Лишь изредка правда сдает свои позиции. В короткие мгновения взрослой жизни маленькие восторги, оброненные далеким детством в душе, напоминают о себе, принимая очертания непонятного оптимизма, возникающего на ровном месте. Иногда что-то неожиданно легкое всколыхнется в сердце после удачного фильма или от вида ослепительно цветущего дерева в самом начале весны. Или же радость спровоцирует правильно угаданное слово в сложном кроссворде, которое до тебя и так и этак примеряли на клетки другие. И как знать, что ценнее — эти крошечные всплески растерянного по дороге из детства самообмана, когда вам кажется, что мир не так уж плох и в нем скорее больше хорошего, чем плохого, или же монументальная, полная суетных забот взрослая правда, лишающая вас благословенного неведения.
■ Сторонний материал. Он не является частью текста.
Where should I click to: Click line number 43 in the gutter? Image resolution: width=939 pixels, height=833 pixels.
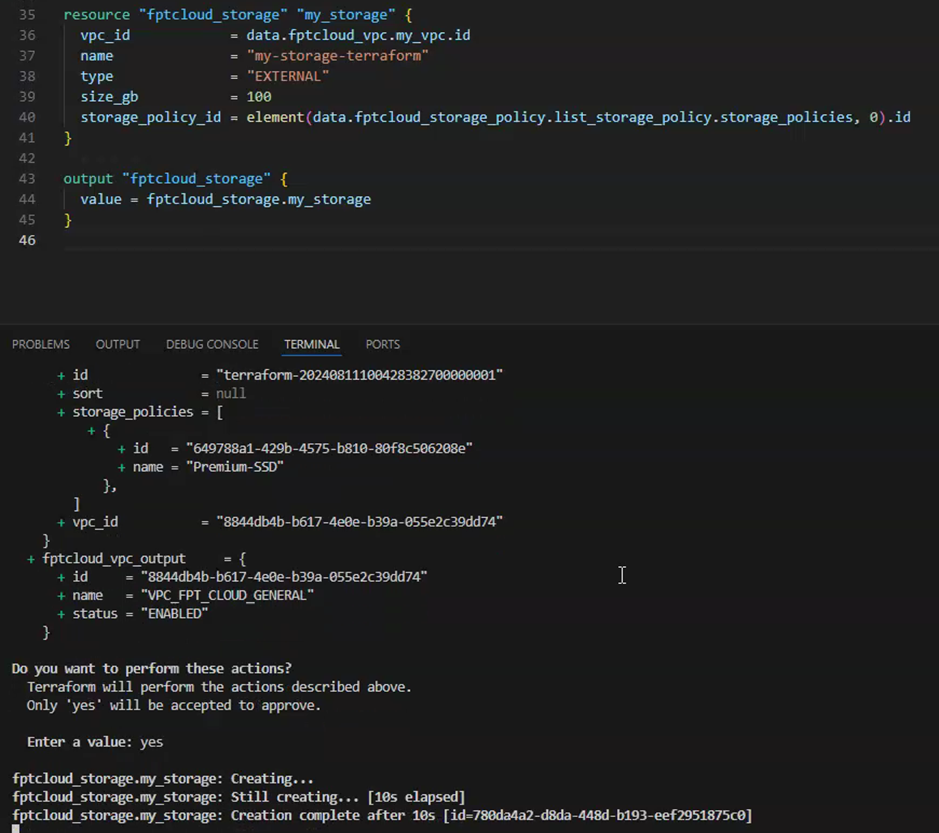(x=26, y=179)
Он знал ответ. Вернее, ответ воочию представал перед его окнами, радуясь жизни и не осознавая своего счастья.

Он наблюдал за миром детей, потому что хотел понять, научиться видеть то, что видели они.

Зачем? Вероятно, чтобы найти забытое, утерянное, растраченное щедрой взрослой рукой, уверенной в том, что всего впереди еще вдосталь — и любви, и ласки, и счастливых дней. Но если бросаешь пригоршнями, будь уверен — вскоре рука наткнется на пустоту.
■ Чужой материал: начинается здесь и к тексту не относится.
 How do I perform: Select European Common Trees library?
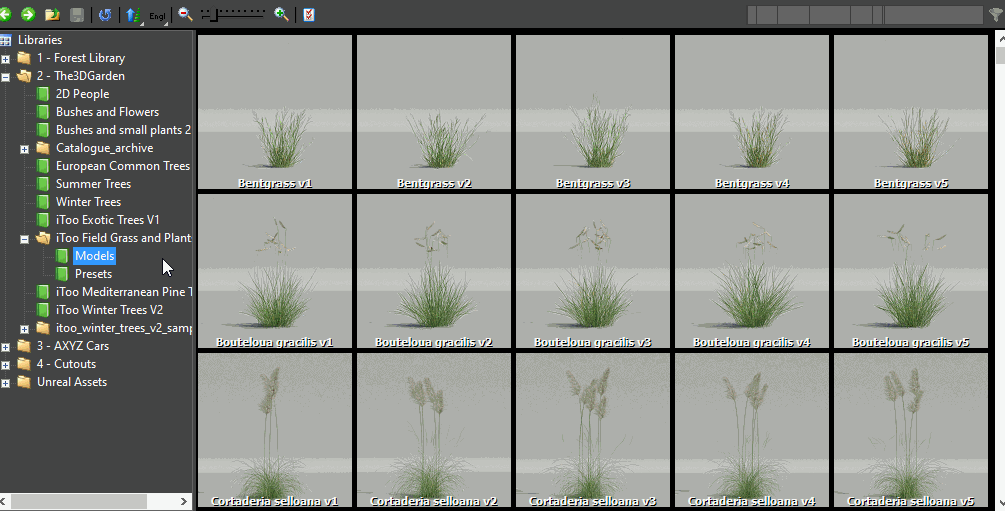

Он это понял, как очень надеялся, не слишком поздно. Потому что время — субстанция обманчивая. Это только стрелки часов вертятся по кругу, производя ложное впечатление «бега на месте». Великий вымысел хитроумной механики!

Взглянув на часы, Тимофей спохватился.

Время, время! Как просто забыть о нем, А ведь у него было Дело.

Он хотел уже было отложить бинокль, но его внимание привлекла девушка, с которой вдруг заговорила полная воспитательница, выгуливавшая детей этим промозглым утром. У Тимофея вызвали невольную улыбку ее странное бесформенное пальто, нелепая шляпа совсем не по сезону, из-под которой выглядывали рыжеватые кудри, и еще более нелепый портплед в руках, очень смахивавший на тот, что всюду таскала с собой Мэри Поппинс.

Между ними что-то происходило. Они явно давно не виделись. Толстуха радостно болтает, а вот лицо ее знакомой..: Неуловимо. Неуловимо, как очертания предметов в тумане. И дело не в резкости объективов и не в широкополой шляпке. Это внутренняя неуловимость, некий двойной смысл, который можно истолковать совершенно по-разному.